Callous Hackers Breach Cancer Center Exposing Details Of 827K Patients

City of Hope Helford sign in front of a blue sky with light cloud cover.
Contrary to what some may think, hackers can have scruples and, in some cases, honorable intentions—it's kind of the whole idea behind white hat hacking and events like Pwn2Own. But then there are the kind who wouldn't think twice about breaching a cancer center and swipe personal details of hundreds of thousands of patients. You can guess which one we're writing about here.

City of Hope, a non-profit clinical research facility, hospital, and cancer treatment center posted a notice disclosing a data breach in which a third party infiltrated its servers and stole a bunch of data, the extent of which varies by individual.

"On or about October 13, 2023, City of Hope became aware of suspicious activity on a subset of its systems and immediately instituted mitigation measures to minimize any disruption to its operations. City of Hope launched an investigation into the nature and scope of the incident with the assistance of a leading cybersecurity firm, which determined that an unauthorized third party accessed a subset of our systems and obtained copies of some files between September 19, 2023 and October 12, 2023," the security notice states.

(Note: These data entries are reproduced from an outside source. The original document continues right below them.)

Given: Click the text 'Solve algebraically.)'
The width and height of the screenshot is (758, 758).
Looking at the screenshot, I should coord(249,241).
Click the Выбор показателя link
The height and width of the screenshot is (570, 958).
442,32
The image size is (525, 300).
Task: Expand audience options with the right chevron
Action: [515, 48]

It's not unusual for a company to hold off disclosing a security breach while it investigates the extent of the hack. In this case, City of Hope says the investigation remains ongoing, but has confirmed that the stolen data may contain names, contact information (such as phone numbers and email addresses), dates of birth. social security numbers, driver's license or other government IDs, financial details (such as bank account numbers and/or credit card info), health insurance information, medical records, medical histories and conditions, and other unique identifiers.

That all amounts to a treasure trove of illegally-obtained data. While not stated in the security notice, according to a disclosure submitted to the Office of the Maine Attorney General, the number of patients impacted by the data breach stands at 827,149.

"Upon discovery of this incident, City of Hope immediately instituted mitigation measures. We then promptly implemented additional and enhanced safeguards and enlisted the support of a leading cybersecurity firm to enhance the security of our network, systems, and data. We also launched a comprehensive investigation, identified individuals affected, reported the incident to law enforcement, and notified regulatory bodies," City of Hope added.

Hitting a cancer center feels like a new low for black hat hackers, though unfortunately it's not. Several years ago, hackers infiltrated the Epilepsy Foundation and sent images of seizure-inducing flashing strobe lights to its social media followers

City of Hope said it is providing identity monitoring services for two years for no cost to those who are impacted by the data breach.